Ergenekon soruşturmasının 12. dalgası liberal çevrelerde derin bir şaşkınlık yaratmış gibi görünüyor. Operasyonun Çağdaş Yaşamı Destekleme Derneği (ÇYDD) ve Çağdaş Eğitim Vakfı (ÇEV) gibi laik tavrı belirgin eğitim kuruluşlarına uzanması Prof. Türkan Saylan gibi bir tür “dokunulmazlık” zırhına sahip kişileri de içine alması, bu şaşkınlığın başlıca nedenini oluşturuyor.
Eğitim alanındaki yaygın Fethullahçı yapılanmayla rekabet ya da mücadele eden bu kuruluşlara yönelik “devlet şiddeti”, liberaller tarafından Ergenekon soruşturmasında bir “odak kayması” diye eleştiriliyor.
Yandaş ve İslamcı medya, ele geçirilen listelere göre ÇEV ve ÇYDD’nin PKK’lılara burs verdiğini, bu örgütlerin Hıristiyanlığı yaymak için misyonerlik yaptığını ve türbana karşı savaş açtıklarını iddia ederek ahlaksız bir kampanya yürütüyorlar. Bu Soğuk Savaş artığı tavır ve üslup, İslamcılarla ortak bir gelecek projesi tasarlayan ve bu sürecin ülkenin ve toplumun demokratikleşmesiyle sonuçlanacağını uman liberallerin şaşkınlığını daha da artırıyor.
Ergenekon soruşturmasının darbecileri tasfiye edeceği varsayımı ve beklentisiyle “sonuna kadar arkasında” olduklarını ilan eden sağlı-sollu liberallere göre Türkan Saylan’ın evinin aranması, Tijen Mergen gibi Doğan Medya Grubu’nun bir üst düzey yöneticisinin gözaltına alınması “davaya gölge” düşürmüş. Son olarak eski CHP’li yeni AKP’li Kültür Bakanı Ertuğrul Günay da soruşturmanın “demokrasi karşıtı” bir eksene kaymaya başladığını ve “12 Mart darbesine benzediğini” söyleyince, bu yöndeki kaygılar daha da arttı. Burada, Adalet Bakanı Mehmet Ali Şahin’in Ertuğrul Günay’a “sen işine bak” şeklindeki “fırçası” hatırlatılmalı mı bilmiyorum!

Görev — Ergenekon soruşturmasının 12. dalgasını ele alan yazının devamını, son cümlenin hemen ardından başlayarak yazın. Ardından gelen malzemenin bu işte hiçbir payı yoktur.

Veri kayıtları —
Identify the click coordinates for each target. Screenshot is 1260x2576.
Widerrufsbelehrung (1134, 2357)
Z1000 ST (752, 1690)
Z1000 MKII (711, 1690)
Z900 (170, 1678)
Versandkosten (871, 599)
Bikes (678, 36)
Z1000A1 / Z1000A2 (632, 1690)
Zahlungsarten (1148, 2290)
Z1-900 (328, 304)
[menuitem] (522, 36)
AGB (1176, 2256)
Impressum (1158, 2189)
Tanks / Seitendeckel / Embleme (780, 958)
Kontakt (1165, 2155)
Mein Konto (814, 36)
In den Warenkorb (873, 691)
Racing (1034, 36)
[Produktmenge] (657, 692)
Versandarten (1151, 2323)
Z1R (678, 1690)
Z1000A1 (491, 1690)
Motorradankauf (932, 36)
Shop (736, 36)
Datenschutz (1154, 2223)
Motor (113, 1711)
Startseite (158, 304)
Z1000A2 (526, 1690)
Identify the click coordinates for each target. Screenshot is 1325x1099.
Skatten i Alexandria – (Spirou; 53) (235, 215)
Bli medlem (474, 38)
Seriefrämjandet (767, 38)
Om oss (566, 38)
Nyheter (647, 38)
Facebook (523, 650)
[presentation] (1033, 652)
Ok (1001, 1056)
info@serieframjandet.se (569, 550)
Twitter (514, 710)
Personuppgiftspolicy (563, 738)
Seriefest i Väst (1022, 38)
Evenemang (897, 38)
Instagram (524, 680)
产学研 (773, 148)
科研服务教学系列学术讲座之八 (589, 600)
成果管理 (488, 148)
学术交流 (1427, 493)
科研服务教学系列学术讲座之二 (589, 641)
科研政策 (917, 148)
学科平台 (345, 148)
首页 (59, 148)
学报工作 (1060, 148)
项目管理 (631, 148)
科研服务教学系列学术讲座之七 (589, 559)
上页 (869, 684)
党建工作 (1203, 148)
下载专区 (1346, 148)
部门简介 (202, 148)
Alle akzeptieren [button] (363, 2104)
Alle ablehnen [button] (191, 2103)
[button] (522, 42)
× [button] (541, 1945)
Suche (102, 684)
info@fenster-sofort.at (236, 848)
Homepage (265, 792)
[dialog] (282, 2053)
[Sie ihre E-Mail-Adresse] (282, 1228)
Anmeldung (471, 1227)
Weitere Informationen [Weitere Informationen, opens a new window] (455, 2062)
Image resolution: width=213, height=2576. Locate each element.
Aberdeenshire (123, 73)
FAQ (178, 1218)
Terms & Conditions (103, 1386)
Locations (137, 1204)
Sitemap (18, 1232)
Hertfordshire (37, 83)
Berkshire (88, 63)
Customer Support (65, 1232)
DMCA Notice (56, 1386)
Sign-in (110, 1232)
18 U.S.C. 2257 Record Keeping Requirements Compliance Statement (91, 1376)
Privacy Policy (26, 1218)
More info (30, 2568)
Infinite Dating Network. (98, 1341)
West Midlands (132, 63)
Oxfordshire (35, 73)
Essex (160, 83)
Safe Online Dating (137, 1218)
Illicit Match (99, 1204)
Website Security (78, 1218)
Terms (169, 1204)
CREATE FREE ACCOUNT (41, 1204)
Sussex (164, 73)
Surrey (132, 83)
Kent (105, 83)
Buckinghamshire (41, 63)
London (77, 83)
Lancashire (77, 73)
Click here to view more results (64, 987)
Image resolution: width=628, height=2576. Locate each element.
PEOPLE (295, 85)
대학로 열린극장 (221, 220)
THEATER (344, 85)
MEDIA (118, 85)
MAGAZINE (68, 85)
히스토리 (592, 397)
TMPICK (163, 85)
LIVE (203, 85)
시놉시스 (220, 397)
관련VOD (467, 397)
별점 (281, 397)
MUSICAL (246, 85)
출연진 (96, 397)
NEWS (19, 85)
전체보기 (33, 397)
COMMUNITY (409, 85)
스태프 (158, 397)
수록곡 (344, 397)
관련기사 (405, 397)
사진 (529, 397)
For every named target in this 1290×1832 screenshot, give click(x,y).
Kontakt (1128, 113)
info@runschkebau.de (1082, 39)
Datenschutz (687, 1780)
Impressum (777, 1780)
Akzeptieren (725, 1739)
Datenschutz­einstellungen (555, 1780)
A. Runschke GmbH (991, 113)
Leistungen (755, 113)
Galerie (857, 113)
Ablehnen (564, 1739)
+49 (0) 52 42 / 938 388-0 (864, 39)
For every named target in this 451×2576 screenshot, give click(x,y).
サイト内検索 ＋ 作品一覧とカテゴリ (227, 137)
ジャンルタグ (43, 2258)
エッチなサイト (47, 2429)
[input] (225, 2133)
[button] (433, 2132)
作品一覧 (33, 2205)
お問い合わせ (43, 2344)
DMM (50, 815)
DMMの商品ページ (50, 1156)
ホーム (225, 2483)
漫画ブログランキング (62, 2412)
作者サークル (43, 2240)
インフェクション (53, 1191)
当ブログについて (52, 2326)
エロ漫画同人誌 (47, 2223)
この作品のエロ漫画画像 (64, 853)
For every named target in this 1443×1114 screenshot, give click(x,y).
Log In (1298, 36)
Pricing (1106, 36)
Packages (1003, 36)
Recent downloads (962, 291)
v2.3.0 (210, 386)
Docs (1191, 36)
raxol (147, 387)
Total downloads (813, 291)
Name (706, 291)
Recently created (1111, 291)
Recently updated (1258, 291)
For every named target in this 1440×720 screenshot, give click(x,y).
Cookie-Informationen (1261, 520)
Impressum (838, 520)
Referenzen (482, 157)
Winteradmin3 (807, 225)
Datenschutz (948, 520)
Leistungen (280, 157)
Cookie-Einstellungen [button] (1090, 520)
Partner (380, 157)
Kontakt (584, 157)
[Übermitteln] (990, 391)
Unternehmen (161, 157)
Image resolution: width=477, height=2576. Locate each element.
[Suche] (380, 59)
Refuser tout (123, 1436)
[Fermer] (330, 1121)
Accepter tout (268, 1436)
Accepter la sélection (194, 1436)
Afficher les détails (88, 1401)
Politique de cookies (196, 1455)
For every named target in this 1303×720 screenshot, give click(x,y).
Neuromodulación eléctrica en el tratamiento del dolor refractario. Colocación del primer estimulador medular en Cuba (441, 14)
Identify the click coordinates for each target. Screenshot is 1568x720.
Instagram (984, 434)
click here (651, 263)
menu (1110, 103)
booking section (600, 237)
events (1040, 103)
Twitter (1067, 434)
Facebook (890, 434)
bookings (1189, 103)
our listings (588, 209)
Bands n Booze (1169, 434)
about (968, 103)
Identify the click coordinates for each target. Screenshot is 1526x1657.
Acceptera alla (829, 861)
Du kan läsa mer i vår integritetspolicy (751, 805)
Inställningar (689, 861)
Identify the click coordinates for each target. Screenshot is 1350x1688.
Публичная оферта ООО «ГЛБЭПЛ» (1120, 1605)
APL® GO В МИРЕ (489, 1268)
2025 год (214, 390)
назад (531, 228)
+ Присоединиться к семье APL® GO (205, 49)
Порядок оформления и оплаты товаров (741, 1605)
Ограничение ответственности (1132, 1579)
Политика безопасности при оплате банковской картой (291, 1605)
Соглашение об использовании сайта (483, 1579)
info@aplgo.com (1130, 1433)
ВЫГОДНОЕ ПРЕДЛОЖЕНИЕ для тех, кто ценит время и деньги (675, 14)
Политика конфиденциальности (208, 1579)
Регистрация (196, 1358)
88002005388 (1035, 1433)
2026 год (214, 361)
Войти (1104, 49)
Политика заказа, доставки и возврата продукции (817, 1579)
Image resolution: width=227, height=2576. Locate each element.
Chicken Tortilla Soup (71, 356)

Yanıt —
Hemen belirtmeliyim ki ortada bir “odak kayması” filan yoktur. Tam tersine ABD’nin desteğini alan Hükümet tam da liberallerin istediği şeyi yapıyor ve soruşturmayı “sonuna kadar” götürmeye çalışıyor. İnsanlığın ilerici birikimine, aydınlanmanın kazanımlarına yönelik saldırı tamamlanmadan, bu birikim ve kazanımın köşe taşlarından birini oluşturan -ne kadarsa- laiklik geriletilerek yeniden tanımlanmadan bu operasyonun tamamlanması mümkün değil. Başka bir anlatımla, Cumhuriyetin başlangıç ilkeleriyle İslam’ın şeriatı arasında bir ortalama almak anlamına gelen ılımlı İslam rejiminin temelleri atılmadan bu polis darbesinin durmasını beklemek ham bir hayaldir.
AKP’nin seçimlerden gerileyerek çıkması bazı yorumcular tarafından hükümetin aşırılıklarına yönelik bir “uyarı” diye yorumlandı ve iktidarın bu uyarıyı alarak daha dengeli bir politika izleyeceği ileri sürüldü. Oysa bunun böyle olmayacağı açıktı. Çünkü Türkiye bir karşı devrim sürecinden geçmekte ve bu süreci yönetenler tıpkı bisiklet kullanıcıları gibi sürekli pedalları çevirmek zorundadır. Durmak, düşmek anlamına gelecektir. Bu nedenle AKP hükümeti ve Fethullahçı örgütlenme bir darbe aracı olarak kullandığı bu soruşturmayı “sonuna kadar” götürmeye mecburdur. Başarıp başaramayacağı ayrı bir bahistir ama bu hedef için elinden geleni yapacaktır. Dolayısıyla 12. dalga bir “odak kayması” değil, tersine hedefe odaklanmak anlamına gelmektedir.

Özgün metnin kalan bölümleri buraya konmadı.